# RECORDED DATA
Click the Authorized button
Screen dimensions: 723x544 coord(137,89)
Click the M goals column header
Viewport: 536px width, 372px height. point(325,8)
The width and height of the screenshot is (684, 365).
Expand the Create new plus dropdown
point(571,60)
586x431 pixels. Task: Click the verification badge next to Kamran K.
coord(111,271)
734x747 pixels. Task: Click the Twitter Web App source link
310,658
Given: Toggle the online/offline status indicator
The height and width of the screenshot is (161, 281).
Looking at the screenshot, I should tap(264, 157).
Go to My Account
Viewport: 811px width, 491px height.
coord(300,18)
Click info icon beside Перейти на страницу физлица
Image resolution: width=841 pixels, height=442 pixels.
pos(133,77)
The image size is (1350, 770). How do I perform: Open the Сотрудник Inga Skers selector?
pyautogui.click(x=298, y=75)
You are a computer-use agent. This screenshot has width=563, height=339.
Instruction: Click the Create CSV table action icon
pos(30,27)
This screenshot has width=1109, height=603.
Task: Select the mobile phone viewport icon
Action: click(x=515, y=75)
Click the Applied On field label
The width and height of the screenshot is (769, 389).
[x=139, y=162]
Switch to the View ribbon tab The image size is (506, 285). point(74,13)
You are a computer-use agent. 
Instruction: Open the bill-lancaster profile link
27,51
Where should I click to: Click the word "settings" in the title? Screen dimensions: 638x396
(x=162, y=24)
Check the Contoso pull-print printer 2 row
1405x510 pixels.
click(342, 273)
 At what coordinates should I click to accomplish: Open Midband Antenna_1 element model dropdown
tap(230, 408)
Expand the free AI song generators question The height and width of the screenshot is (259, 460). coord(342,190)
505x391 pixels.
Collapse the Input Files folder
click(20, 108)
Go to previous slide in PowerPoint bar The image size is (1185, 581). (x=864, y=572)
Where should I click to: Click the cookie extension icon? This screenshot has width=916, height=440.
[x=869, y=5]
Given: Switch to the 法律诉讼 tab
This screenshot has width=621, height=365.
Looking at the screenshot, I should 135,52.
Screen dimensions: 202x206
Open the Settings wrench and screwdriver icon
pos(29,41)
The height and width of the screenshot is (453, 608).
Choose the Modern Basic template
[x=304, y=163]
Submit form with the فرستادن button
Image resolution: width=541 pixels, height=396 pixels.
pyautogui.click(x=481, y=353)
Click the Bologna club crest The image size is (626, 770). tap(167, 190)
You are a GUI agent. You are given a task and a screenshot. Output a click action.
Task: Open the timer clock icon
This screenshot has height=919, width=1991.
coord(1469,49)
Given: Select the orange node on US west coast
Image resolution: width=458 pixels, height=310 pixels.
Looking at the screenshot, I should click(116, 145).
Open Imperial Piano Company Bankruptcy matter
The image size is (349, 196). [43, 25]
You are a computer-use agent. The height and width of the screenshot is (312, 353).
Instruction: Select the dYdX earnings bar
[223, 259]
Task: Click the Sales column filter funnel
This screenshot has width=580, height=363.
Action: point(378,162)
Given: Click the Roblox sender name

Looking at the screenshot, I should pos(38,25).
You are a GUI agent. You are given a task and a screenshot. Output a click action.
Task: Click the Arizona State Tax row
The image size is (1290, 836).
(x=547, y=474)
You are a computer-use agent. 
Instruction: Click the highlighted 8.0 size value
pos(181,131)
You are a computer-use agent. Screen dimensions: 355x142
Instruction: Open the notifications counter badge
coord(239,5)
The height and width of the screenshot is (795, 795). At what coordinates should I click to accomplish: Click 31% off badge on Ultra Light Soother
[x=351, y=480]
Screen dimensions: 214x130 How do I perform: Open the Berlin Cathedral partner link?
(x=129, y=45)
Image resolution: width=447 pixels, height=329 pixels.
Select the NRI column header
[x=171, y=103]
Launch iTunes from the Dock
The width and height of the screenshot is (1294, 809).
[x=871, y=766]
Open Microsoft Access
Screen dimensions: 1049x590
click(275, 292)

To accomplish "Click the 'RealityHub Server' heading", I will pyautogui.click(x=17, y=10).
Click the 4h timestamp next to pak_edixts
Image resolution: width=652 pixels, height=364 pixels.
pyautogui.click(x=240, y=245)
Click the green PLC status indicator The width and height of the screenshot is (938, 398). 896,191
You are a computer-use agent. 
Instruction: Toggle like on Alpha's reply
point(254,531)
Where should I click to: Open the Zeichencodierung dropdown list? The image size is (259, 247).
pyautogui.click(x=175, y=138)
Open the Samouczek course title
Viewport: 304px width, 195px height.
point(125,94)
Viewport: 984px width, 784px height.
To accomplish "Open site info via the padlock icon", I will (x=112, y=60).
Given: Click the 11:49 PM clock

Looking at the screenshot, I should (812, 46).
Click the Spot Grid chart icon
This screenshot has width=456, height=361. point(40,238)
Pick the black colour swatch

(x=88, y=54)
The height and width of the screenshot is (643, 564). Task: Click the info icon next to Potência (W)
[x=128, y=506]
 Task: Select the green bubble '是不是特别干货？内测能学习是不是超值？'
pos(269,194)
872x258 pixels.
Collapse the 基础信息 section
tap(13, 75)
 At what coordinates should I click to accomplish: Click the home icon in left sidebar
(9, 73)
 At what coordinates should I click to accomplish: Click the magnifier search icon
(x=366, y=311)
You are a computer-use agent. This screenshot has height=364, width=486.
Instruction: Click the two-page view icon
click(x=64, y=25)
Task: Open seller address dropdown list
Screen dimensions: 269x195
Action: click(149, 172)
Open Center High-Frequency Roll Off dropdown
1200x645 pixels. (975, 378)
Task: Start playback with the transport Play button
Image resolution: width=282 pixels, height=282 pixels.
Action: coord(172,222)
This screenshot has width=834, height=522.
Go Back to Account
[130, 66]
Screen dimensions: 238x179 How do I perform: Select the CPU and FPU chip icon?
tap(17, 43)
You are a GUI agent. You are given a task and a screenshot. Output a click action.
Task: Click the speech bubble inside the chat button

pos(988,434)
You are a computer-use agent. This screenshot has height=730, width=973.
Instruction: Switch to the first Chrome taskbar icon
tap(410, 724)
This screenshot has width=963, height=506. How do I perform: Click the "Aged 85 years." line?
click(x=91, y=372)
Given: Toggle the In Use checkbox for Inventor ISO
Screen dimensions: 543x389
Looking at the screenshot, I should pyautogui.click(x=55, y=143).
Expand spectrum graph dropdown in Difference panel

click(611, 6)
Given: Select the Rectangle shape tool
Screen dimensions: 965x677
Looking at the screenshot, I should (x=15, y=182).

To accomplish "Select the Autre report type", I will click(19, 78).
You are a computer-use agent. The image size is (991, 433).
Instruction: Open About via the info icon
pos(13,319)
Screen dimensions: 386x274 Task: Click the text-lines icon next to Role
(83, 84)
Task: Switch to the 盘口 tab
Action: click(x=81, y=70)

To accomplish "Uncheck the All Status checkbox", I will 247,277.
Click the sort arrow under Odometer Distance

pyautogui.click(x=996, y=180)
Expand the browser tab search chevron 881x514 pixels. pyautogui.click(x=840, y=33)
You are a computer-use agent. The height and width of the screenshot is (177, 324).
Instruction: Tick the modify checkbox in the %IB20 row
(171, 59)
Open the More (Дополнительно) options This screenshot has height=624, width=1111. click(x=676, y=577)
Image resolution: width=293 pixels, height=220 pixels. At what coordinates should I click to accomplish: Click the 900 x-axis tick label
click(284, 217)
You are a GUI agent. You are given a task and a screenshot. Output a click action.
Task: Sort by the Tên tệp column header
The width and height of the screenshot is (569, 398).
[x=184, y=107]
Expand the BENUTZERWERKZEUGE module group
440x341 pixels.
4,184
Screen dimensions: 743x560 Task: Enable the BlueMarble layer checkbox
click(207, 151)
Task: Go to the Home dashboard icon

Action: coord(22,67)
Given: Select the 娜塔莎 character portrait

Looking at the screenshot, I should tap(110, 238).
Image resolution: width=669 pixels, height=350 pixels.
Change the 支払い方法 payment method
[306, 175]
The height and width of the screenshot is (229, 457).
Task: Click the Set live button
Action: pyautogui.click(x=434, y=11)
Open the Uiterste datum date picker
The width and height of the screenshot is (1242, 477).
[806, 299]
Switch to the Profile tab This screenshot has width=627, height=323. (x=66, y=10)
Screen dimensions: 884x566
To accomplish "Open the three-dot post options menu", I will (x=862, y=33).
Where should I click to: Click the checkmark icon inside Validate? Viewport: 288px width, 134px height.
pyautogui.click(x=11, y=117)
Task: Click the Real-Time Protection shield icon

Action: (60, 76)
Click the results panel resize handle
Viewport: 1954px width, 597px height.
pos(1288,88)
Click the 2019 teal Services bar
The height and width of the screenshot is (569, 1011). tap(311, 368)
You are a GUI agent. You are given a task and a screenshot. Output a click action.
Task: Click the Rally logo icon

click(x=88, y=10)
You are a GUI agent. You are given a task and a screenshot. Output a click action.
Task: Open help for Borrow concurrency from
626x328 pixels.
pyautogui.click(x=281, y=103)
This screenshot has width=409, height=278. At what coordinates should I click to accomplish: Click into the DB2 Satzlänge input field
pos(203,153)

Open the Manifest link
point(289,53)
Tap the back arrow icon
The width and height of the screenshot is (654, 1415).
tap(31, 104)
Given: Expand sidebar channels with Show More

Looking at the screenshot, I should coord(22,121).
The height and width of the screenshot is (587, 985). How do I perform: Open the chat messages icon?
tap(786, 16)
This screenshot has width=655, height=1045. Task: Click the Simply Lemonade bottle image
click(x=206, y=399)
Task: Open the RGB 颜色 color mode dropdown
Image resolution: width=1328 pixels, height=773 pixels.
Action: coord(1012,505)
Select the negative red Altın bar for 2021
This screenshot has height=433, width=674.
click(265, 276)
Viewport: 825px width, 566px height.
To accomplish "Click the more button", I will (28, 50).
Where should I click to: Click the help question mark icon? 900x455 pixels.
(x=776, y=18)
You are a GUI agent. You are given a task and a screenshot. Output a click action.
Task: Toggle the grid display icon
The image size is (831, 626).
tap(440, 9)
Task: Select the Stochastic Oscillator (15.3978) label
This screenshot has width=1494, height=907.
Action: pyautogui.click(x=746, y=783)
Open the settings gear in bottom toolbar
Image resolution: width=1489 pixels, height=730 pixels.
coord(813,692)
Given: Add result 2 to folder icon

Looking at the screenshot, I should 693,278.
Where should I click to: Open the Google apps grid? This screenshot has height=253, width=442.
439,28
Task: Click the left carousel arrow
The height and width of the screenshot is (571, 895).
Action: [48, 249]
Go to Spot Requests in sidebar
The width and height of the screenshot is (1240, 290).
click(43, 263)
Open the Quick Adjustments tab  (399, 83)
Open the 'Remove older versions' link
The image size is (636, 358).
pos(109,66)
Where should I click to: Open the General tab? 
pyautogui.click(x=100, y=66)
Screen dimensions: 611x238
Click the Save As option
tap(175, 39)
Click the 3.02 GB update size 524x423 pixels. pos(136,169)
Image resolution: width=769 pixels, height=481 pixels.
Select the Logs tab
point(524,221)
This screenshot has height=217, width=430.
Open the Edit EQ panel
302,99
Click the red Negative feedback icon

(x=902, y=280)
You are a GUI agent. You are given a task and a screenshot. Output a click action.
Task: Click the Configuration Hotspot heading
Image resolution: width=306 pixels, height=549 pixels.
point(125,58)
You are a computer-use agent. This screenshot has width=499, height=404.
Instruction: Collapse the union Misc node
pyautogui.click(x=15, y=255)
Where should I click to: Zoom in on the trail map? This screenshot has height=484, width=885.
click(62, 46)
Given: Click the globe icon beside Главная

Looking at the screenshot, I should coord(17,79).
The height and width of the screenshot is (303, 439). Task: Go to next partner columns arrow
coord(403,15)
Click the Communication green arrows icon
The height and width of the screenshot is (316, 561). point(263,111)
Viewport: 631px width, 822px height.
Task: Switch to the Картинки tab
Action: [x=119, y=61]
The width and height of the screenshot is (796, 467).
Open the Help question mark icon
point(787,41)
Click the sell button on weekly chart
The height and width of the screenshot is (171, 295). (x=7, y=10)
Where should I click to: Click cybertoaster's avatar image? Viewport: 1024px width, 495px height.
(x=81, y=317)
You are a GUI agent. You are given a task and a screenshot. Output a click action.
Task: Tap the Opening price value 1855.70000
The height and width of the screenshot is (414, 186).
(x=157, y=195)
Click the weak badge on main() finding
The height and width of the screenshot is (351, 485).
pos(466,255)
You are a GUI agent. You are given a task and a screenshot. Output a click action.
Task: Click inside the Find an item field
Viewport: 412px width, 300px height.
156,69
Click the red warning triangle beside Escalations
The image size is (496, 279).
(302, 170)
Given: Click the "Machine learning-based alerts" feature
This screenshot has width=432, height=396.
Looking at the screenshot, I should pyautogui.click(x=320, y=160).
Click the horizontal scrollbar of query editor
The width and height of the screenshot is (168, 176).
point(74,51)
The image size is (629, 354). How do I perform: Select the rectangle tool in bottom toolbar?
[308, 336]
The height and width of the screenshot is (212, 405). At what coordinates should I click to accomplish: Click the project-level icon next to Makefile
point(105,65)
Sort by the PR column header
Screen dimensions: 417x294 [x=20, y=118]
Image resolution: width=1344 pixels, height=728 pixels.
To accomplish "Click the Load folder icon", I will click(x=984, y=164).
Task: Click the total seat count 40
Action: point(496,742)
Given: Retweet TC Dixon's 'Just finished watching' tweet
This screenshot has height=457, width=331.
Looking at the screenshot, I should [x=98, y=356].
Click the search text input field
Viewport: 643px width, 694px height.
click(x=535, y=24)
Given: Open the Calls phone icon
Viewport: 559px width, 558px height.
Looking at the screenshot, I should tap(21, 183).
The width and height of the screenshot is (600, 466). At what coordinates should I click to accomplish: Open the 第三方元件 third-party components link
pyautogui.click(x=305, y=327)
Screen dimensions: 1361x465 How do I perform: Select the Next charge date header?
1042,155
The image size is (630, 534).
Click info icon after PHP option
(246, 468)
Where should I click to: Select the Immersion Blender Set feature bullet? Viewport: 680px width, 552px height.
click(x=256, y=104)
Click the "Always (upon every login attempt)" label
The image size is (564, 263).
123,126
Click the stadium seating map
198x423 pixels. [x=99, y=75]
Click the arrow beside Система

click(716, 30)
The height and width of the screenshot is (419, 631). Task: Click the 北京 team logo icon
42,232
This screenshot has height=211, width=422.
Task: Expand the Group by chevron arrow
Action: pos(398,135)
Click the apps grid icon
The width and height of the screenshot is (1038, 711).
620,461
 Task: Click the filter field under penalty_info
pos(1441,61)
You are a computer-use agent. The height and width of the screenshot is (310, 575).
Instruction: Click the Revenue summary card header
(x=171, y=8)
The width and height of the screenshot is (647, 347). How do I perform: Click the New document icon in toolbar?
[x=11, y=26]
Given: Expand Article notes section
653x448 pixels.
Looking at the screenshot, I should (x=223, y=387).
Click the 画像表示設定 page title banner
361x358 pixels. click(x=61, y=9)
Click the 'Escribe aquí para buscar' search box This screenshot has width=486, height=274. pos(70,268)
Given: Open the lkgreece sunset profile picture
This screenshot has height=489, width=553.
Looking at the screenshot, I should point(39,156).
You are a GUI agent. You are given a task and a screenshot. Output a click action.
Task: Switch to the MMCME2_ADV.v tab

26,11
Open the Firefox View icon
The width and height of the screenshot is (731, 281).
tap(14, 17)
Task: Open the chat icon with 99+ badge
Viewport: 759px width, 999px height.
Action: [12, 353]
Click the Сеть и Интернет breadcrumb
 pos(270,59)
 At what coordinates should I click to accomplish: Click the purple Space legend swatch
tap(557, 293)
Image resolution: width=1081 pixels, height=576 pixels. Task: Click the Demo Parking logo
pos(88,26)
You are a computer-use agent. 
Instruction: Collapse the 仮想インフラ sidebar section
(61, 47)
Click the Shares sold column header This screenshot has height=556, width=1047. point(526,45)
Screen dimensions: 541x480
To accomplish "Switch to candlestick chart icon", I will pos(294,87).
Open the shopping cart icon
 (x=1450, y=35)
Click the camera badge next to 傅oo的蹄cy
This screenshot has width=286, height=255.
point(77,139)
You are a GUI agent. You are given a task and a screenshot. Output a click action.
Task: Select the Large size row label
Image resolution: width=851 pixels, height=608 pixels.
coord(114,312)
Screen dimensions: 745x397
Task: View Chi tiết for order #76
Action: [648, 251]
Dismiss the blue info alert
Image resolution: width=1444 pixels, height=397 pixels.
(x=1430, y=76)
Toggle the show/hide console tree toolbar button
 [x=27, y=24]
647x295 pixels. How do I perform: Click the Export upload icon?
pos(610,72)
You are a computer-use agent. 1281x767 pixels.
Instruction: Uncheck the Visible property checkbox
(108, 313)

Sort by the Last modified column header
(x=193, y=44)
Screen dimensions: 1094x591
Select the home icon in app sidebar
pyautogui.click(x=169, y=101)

# EXERCISE DESCRIPTION
Only a number is wanted here: the count of lines in the data that contain the string "indicator".

# WRITTEN ANSWER
2